Last week the U.S. Congress embodied our impatience, answering populist outrage with a rash uproar — the House rushing through a 90 percent, retroactive tax that likely could not pass constitutional muster. There was no time for hearings on the bill, but plenty of time for a hearing to eviscerate AIG and the man the government placed at its helm, after the bonuses plans had already been made public last spring.
Obama sought to douse the flames on Tuesday. Though he had indulged in the fury last week, using a few nouns like “outrage,” he circled back around to his we’re-all-in-this-together leadership style Tuesday night, saying we cannot demonize every investor who seeks to make a profit.
And though he faces increasing criticism of his plans from Democrats as well as Republicans, Obama said what he is “confident about is that we’re moving in the right direction,” and that he will rely upon persistence to bring results and solve problems. “That whole philosophy of persistence, by the way, is one that I’m going to be emphasizing again and again in the months and years to come as long as I’m in this office. I’m a big believer in persistence,” Obama said.

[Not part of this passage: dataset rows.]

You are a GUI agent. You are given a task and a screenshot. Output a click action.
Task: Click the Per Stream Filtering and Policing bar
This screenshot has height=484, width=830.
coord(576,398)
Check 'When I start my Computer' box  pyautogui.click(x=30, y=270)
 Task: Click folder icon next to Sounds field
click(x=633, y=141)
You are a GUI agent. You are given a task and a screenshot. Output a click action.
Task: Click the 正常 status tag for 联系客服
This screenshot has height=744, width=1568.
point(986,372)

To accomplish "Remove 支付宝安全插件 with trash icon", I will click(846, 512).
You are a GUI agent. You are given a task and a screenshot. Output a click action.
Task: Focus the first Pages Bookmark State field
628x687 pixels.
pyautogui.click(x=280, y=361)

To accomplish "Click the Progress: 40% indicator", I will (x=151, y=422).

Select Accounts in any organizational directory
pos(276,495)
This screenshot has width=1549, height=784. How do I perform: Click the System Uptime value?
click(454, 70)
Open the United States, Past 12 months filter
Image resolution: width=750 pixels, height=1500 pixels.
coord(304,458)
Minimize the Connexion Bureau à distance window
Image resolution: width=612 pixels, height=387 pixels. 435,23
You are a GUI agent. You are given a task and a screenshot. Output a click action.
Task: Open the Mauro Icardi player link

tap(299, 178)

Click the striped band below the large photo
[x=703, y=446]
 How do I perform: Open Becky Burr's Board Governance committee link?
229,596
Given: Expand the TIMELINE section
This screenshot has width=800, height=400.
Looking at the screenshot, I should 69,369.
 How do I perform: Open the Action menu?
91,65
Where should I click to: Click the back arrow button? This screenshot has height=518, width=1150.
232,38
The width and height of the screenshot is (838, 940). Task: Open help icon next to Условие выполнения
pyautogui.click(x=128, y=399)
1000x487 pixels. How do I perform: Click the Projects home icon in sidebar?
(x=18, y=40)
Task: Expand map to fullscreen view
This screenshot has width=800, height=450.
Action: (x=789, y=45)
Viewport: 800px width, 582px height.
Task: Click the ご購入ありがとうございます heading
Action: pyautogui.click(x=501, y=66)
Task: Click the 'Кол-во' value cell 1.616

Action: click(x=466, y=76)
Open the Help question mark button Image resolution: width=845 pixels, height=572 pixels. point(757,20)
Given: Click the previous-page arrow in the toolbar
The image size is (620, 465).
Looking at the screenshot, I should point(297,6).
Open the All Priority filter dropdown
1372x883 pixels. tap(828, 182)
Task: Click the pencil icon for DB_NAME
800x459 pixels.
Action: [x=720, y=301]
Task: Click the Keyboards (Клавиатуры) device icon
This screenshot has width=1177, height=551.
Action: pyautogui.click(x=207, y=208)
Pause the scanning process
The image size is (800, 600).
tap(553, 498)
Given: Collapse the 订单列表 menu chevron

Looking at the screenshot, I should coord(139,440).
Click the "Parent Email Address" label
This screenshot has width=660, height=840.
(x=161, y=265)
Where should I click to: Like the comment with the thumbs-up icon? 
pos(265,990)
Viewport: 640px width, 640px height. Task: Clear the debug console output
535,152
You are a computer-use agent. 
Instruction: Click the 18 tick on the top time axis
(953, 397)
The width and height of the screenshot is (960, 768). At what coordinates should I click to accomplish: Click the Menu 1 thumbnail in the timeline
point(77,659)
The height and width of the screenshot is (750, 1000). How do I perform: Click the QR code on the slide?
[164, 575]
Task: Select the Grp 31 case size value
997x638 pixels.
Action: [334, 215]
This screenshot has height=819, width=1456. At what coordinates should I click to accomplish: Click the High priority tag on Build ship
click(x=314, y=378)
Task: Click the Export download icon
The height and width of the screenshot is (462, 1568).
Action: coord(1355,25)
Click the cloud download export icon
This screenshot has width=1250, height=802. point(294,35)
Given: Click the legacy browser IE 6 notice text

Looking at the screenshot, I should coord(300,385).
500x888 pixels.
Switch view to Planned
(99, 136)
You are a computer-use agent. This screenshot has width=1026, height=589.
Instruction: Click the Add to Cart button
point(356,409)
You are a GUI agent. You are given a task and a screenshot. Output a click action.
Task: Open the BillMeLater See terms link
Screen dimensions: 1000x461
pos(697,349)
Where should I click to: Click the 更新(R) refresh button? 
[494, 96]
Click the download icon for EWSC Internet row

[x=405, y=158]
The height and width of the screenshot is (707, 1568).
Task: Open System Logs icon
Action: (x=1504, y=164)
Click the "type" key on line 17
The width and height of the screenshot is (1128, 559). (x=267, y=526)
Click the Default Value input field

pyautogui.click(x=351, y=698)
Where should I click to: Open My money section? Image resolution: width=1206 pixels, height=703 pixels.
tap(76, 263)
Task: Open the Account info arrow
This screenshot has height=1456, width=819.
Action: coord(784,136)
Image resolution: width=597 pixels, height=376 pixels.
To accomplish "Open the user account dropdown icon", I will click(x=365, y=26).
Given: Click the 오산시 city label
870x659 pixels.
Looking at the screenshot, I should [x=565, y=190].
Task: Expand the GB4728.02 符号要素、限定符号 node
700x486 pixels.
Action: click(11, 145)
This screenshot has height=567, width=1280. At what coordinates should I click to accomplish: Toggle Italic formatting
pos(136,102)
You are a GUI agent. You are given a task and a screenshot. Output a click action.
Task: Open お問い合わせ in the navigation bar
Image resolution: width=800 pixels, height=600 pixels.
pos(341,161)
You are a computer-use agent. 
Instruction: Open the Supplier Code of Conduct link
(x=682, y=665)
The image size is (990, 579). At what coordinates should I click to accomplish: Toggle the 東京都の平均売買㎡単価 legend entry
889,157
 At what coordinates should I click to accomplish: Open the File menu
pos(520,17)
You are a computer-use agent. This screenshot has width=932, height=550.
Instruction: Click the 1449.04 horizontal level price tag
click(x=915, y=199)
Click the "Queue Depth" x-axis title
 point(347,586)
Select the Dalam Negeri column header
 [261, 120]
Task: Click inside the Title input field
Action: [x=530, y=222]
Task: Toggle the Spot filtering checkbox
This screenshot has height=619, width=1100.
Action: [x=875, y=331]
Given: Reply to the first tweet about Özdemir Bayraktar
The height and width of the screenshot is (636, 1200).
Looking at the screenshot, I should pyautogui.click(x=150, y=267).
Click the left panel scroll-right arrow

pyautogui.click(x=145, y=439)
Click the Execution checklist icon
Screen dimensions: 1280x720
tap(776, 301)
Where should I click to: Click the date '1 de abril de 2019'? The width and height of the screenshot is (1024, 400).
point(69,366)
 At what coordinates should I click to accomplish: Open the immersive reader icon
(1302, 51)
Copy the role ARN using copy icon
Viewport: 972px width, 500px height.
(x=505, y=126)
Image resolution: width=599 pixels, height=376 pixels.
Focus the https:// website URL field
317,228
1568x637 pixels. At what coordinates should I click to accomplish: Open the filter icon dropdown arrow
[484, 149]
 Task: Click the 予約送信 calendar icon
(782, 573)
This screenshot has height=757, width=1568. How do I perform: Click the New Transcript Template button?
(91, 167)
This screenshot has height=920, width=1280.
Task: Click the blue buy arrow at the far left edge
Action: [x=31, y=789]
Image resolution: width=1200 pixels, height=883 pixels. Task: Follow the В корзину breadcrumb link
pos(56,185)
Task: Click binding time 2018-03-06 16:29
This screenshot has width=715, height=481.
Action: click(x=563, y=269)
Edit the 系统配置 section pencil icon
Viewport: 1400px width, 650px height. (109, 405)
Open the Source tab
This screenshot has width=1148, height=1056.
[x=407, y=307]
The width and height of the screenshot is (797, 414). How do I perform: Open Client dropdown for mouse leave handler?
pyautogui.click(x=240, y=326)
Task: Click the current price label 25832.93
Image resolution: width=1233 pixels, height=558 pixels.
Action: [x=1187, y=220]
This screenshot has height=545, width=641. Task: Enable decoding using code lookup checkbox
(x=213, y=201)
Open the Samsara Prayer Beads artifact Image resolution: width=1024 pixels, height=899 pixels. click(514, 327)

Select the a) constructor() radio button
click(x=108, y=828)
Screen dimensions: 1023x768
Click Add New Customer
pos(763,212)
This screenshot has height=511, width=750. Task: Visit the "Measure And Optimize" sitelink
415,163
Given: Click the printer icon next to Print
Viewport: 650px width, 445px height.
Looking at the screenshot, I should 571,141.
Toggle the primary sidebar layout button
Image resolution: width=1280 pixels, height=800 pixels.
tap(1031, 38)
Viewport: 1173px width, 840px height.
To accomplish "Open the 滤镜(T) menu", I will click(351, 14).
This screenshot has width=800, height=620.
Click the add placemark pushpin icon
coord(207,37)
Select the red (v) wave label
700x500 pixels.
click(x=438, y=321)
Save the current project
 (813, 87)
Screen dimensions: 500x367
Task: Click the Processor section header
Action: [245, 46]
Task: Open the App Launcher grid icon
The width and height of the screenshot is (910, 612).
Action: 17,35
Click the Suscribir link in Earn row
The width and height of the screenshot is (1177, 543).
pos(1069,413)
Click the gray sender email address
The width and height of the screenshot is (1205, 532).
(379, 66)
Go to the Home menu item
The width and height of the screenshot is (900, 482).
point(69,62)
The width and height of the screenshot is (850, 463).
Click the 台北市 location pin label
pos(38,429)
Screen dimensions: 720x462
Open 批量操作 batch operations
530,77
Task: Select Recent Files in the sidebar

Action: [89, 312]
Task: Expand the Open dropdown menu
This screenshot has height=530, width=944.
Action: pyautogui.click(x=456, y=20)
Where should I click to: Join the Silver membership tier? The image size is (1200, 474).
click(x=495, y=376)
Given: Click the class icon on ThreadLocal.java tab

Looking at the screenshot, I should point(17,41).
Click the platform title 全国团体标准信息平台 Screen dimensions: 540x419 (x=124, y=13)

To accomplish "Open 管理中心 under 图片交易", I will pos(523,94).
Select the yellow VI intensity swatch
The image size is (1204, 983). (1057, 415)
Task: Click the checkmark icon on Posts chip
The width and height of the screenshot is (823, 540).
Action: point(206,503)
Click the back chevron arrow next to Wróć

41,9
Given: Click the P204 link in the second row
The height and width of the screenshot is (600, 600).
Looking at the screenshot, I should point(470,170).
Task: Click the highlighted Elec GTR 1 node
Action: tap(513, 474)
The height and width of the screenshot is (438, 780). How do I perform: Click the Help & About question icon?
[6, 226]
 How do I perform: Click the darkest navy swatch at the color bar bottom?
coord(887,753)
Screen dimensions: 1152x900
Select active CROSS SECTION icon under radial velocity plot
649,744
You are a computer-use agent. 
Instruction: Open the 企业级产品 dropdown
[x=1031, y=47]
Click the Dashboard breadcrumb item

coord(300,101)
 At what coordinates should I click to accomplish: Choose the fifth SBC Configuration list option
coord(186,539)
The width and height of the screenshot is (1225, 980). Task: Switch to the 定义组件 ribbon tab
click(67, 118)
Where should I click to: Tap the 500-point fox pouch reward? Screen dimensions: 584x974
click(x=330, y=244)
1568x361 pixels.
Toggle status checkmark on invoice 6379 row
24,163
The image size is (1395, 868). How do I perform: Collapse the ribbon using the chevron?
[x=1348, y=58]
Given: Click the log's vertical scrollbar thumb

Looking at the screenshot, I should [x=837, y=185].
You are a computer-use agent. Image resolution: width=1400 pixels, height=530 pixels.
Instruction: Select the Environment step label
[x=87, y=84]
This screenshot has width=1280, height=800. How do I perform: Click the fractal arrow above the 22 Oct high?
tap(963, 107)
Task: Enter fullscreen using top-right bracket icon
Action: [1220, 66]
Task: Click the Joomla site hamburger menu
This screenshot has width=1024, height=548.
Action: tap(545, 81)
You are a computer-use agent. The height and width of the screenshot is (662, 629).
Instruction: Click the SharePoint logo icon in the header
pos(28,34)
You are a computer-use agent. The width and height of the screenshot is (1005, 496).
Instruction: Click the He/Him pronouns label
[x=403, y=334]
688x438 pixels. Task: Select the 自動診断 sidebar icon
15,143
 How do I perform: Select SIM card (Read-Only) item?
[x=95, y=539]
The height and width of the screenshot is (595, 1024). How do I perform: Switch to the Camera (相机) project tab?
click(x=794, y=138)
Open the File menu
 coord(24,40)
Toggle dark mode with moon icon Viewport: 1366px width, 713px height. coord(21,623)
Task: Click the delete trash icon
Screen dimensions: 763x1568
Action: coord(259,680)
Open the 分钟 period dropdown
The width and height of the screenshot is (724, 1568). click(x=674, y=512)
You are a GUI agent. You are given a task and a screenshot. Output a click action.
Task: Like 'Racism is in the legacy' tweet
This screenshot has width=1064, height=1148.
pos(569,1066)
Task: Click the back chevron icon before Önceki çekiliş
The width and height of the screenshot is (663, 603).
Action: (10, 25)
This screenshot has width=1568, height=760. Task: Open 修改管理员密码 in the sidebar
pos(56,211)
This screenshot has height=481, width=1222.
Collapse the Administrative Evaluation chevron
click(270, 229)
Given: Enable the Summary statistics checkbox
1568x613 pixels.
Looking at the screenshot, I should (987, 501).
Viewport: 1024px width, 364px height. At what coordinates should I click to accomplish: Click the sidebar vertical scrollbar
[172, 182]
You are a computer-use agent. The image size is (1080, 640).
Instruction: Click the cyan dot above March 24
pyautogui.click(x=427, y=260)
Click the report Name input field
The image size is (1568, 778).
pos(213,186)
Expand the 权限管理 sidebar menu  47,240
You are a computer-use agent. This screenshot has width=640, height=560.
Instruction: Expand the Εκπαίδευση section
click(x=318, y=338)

Then the president added, with a lot of nerve — or perhaps tremendous patience — that it could take years before we can judge him. Obama said we can “look back four years from now, I think, hopefully, people will judge that body of work and say, this is a big ocean liner. It’s not a speedboat. It doesn’t turn around immediately. But we’re in a better, better place because of the decisions that we made.”
In this crisis, Obama’s oceans of patience are going to test the patience of many Americans. His Extremely Big Picture can make him distant, because Obama often sounds as if he is already looking back on what we are going through instead of living it now. But without his long view, Obama would never be president today. Without it he would never have taken on the Clinton political machine in the face of numerous naysayers and the steepest of odds.
Of course, given the magnitude of our current problems, we don’t need short fuses, impulsiveness or overreaction. In these uncertain times, no matter how bad things get, the one thing we can bank on will be President Obama’s reaction. Mr. Long View is in charge. He will be persistent, and we must be patient. And no matter how shaky things get, don’t expect President Obama to start shaking.
Stoddard is an associate editor of The Hill.